[Records from a data collection]
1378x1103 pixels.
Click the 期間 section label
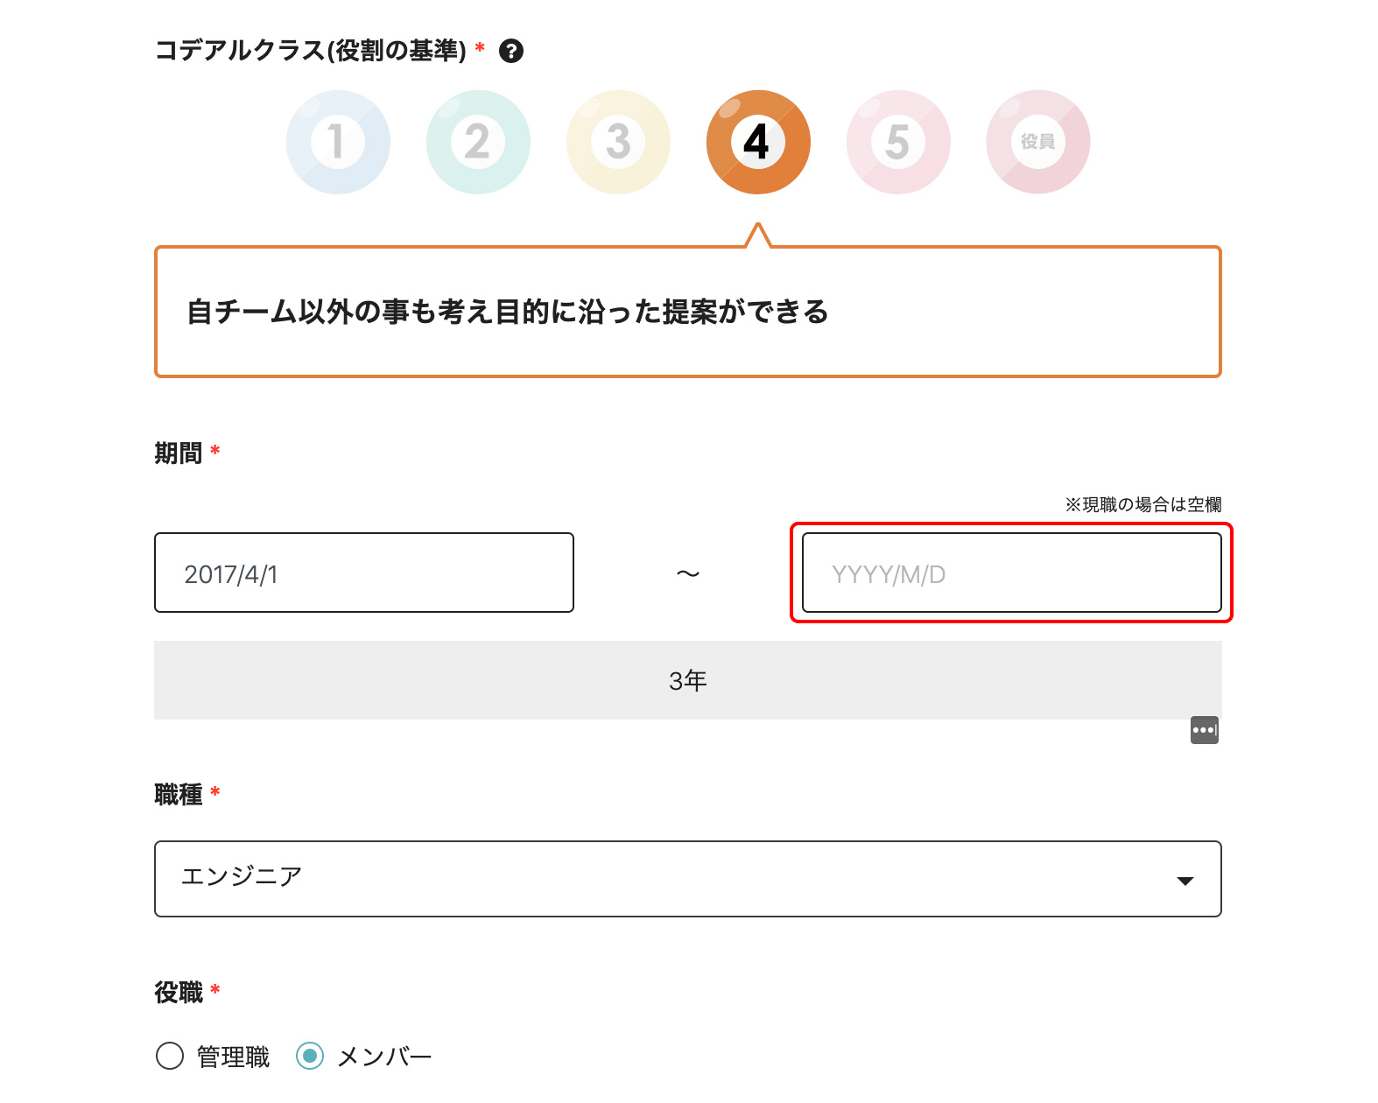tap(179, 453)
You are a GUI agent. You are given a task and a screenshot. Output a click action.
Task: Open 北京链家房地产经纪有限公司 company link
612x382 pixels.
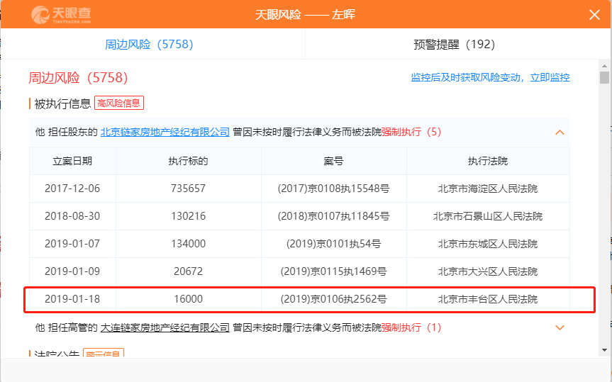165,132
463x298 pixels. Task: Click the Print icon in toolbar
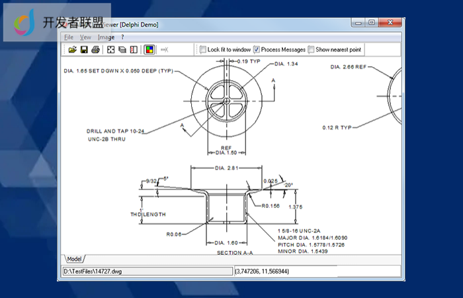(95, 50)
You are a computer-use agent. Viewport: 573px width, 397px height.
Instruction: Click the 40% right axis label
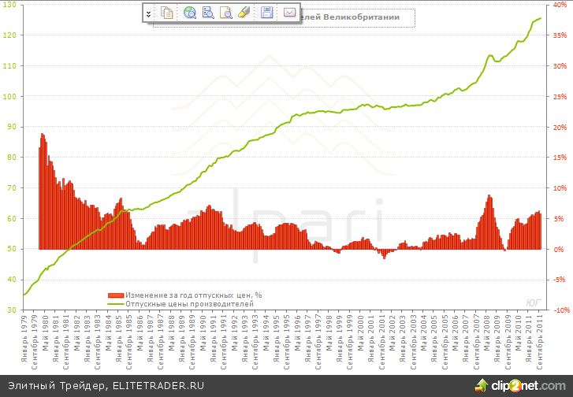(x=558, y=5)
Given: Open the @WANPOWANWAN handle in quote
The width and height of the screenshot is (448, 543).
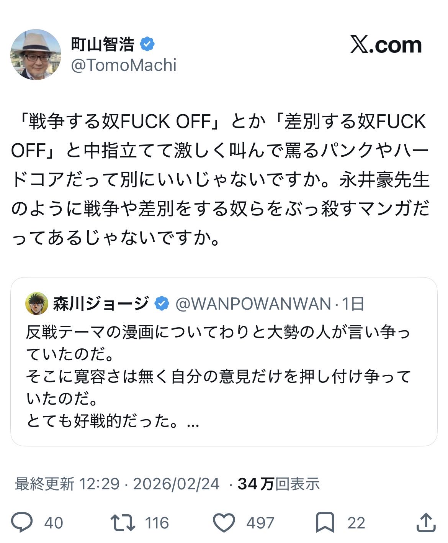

_Task to complete_: Print the records again exactly. Skip every picture.

_Response to the task_:
1378x1103 pixels.
Click the 期間 section label
tap(179, 453)
You are a GUI agent. You are given a task and a screenshot. Output a click action.
Task: Open 北京链家房地产经纪有限公司 company link
612x382 pixels.
165,132
463x298 pixels. Task: Click the Print icon in toolbar
(95, 50)
You are a computer-use agent. Viewport: 573px width, 397px height.
Instruction: Click the 40% right axis label
(x=558, y=5)
Given: Open the @WANPOWANWAN handle in quote
The width and height of the screenshot is (448, 543).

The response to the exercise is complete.